Thursday, October 26, 2017

Resetting MIL; MIL in China #globalmilweek

The second plenary session at the Global Media and Information Literacy Week conference was on Resetting MIL in the present information and media landscape. I was liveblogging, but the wifi connection went down, so this posting has been delayed, sorry.
Zhang Kai (Media Education Research Center, Communication University of China) talked about Research on MIL in China. She mentioned that there is an increasing interest in MIL in China. They carried out field research and mapped the position against the UNESCO MIL Assessment framework,and then reflect on how it suited the Chinese cultural context. They carried out their research in various provinces, and focused of specific schools, at primary and middle school level, plus a normal college. There was a questionnaire for just over 2000 students and parents. There were questions about media usage showing e.g. the dominance of mobile phones (83% using it to access the internet), over 90% used the internet at home. There were questions to identify MIL capabilities, and the researchers found there were differences at school level (actual primary level came out best) and between areas of the country (parents' awareness of what children were doing on media also varied by region: those from the East were less aware). 5% of parents felt digital media is detrimental, 56% said "it depends". Teachers were also unsure about what they were going to do in teaching about digital media, and again there were regional differences in what was taught and how (and about half students found media literacy courses unappealing). MIL educational practice was identified as "lacking sustainability" (relying on the interest of those managing the school). MIL lacked support from government, but also from the grass roots level.
They had looked at Country's MIL readiness (relating this to the UNESCO indicators): access and use was very favourable, MIL policy favourable, but MIL education and MIL supply less favourable.

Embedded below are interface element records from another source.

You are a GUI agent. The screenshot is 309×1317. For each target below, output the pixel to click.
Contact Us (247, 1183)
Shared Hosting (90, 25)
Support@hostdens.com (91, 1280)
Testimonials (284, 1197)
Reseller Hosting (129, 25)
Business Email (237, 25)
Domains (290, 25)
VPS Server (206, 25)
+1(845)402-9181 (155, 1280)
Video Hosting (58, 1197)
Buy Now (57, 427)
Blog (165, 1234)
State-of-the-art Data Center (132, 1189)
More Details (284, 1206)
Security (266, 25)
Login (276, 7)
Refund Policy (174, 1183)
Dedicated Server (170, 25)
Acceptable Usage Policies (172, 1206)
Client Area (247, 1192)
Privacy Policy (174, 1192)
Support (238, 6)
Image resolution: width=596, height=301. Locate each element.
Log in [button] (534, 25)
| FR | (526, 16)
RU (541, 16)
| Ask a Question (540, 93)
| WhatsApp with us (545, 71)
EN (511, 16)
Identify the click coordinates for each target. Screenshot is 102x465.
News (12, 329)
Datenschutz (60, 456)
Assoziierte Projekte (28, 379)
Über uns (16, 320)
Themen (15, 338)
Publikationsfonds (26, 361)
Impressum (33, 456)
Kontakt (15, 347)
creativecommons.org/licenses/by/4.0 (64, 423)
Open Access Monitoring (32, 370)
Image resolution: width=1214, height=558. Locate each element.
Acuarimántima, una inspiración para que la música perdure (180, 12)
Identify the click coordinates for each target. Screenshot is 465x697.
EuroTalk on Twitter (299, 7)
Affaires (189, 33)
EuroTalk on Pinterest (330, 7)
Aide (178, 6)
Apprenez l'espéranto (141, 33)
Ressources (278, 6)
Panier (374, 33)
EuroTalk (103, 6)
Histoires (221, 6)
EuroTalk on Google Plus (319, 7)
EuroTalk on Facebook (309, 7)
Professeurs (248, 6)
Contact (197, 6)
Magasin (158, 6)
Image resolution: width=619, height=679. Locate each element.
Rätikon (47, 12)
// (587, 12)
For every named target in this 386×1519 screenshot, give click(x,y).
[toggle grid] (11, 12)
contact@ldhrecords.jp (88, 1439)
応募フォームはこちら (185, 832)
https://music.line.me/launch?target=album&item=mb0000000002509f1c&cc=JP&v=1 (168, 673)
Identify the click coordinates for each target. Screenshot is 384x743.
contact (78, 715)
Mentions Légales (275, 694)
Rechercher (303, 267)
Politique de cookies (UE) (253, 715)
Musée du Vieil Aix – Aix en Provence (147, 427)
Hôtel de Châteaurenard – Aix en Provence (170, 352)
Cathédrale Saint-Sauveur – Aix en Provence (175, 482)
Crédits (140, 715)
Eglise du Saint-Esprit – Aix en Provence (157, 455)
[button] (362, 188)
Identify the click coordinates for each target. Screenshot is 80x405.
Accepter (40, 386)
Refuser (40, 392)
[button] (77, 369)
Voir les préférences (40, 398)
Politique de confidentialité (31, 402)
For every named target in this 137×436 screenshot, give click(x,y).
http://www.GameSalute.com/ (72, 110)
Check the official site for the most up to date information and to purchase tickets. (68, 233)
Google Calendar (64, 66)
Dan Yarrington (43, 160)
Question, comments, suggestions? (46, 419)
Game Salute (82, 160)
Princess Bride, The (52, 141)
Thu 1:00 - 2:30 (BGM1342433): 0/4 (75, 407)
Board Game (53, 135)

Renaud de la Brosse (Linnaeus University, Sweden) talked about the need to prevent hate content and propaganda in a terrorist context, specifically in Tunisia. There was the issue of how journalists could avoid the trap of having the narrative they present in the media exploited by terrorists or by political agenda of Governments. An example is how/whether statements by terrorists should be covered. This is a relationship which exists (although not sought by the media) and has to be addressed. Also, pressures to gain coverage and prominence can lead to make media coverage more sensational. The terrorists (and politicians) are also creating their own news media streams (through social networks etc.)
Brosse felt that media /journalists must act responsably and self-critically in presenting the story of terrorist acts. In the Tunisian revolution context, there were numerous prolems in how events and people were represented, breaches of confidentiality, hate messages etc. Brosse linked the way in which media represented the terrorist acts with success in the development of Tunisian democracy (i.e. poor unprofessional representation could harm the development). A bloggers movement was highlighted as a positive development, it focused on checking and countering false information.